Recommended way to create INDArray for prediction?


We are using Deeplearning4j for making predictions where model is trained by Keras and imported to Deeplearning4j. Version is 1.0.0-beta6 [1]. We are using CPU backend, our CPU supports AVX2 and AVX512 instructions [2].

Our code looks similar to this:

private static final int BATCH_SIZE = 4096;
private static final int INPUT_SIZE = 512;
private static final int [] SHAPE = { BATCH_SIZE, 1, INPUT_SIZE };

private void predict(ComputationGraph graph, float[] input1, float[] input2) {
    try(INDArray firstInput = Nd4j.create(input1, SHAPE);
        INDArray secondInput = Nd4j.create(input2, SHAPE)) {
        INDArray result = graph.outputSingle(firstInput, secondInput);

After some profiling and logging, we saw than Nd4j.create part is taking a lot longer than graph.outputSingle. Therefore, I thought we must be doing something wrong.

float arrays (input1, input2) are re-used, meaning we alllocate them once in application’s lifetime and fill data (override) in them for each batch.

So, is the recommended way of feeding data to graph for prediction and INDArray creation is to create them every time needed as we did in the code above? Or can we re-use them since the underlying arrays are already re-used? Or what is the best and most efficient way for this?

Could you please help and guide us in this issue?

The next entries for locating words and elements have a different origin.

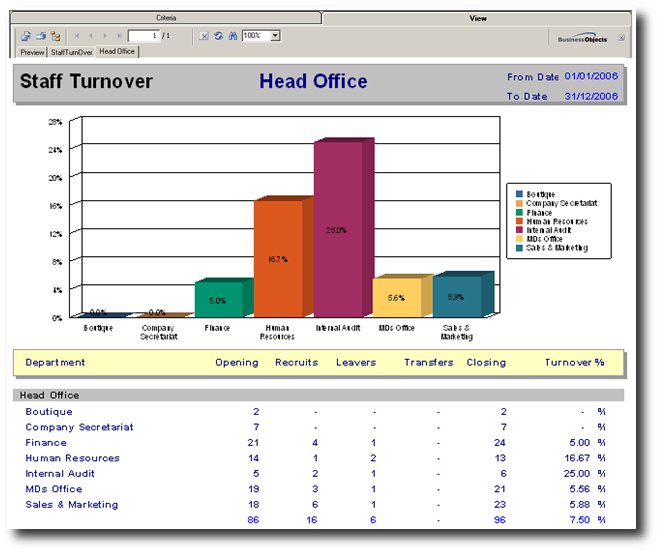Select the Sales & Marketing department name
The height and width of the screenshot is (552, 659).
72,505
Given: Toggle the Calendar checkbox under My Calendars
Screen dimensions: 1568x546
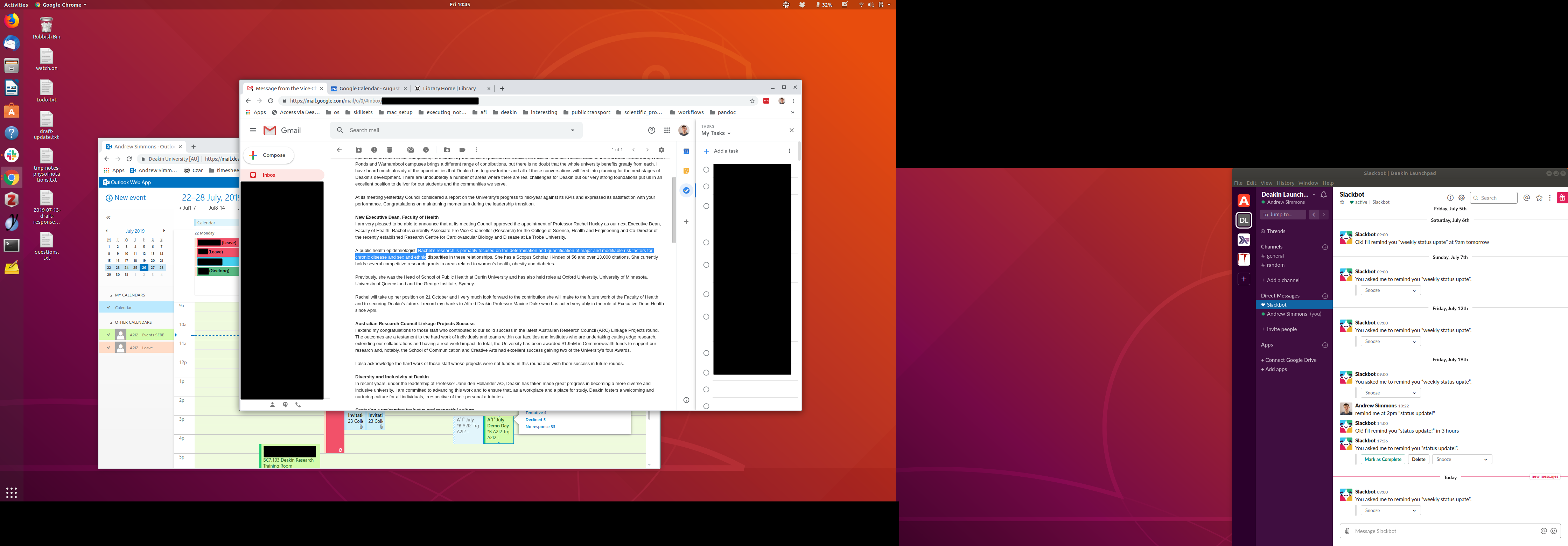Looking at the screenshot, I should pyautogui.click(x=109, y=307).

[1] 1.0.0-beta7 gave an error during prections for imported model, therefore we delayed migration.
[2] We have declared nd4j-native avx2 and avx512 dependendencies in our pom.xml

Thanks in advance.

How exactly are you measuring the time? The first Nd4j call takes some time to initialize the whole system, so on cold starts, what ever you call will have the initialization overhead.

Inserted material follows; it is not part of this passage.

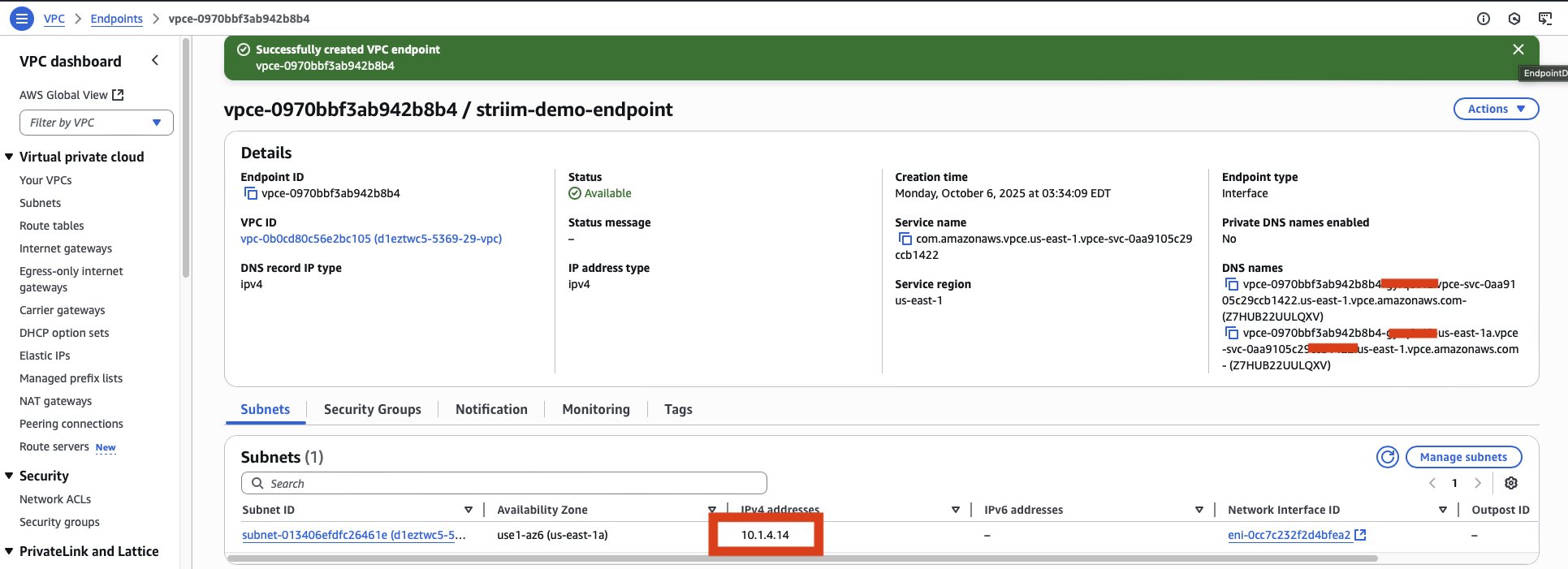
Task: Open the Filter by VPC dropdown
Action: (x=97, y=123)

Other than that, you will very likely benefit from using workspaces, as that allows the system to reuse the memory for the both input arrays instead of having a constant alloc/dealloc going on.

For examples how to use workspaces see

You are right, after double-checking and running app longer, I realized that I must have been measuring time incorrectly. Most probably, as you said, I saw first initialization time. After running some time, there is no noticable overhead of nd4j call compared to prediction.

Thanks a lot for helping and also pointing workspaces out. I will look at workspaces, it looks like it is going to help us.

When using workspaces, should I close created INDArray or not? In the examples, they are not closed.

You don’t shouldn’t need to close them.

Thank you very much, you helped a lot in this topic.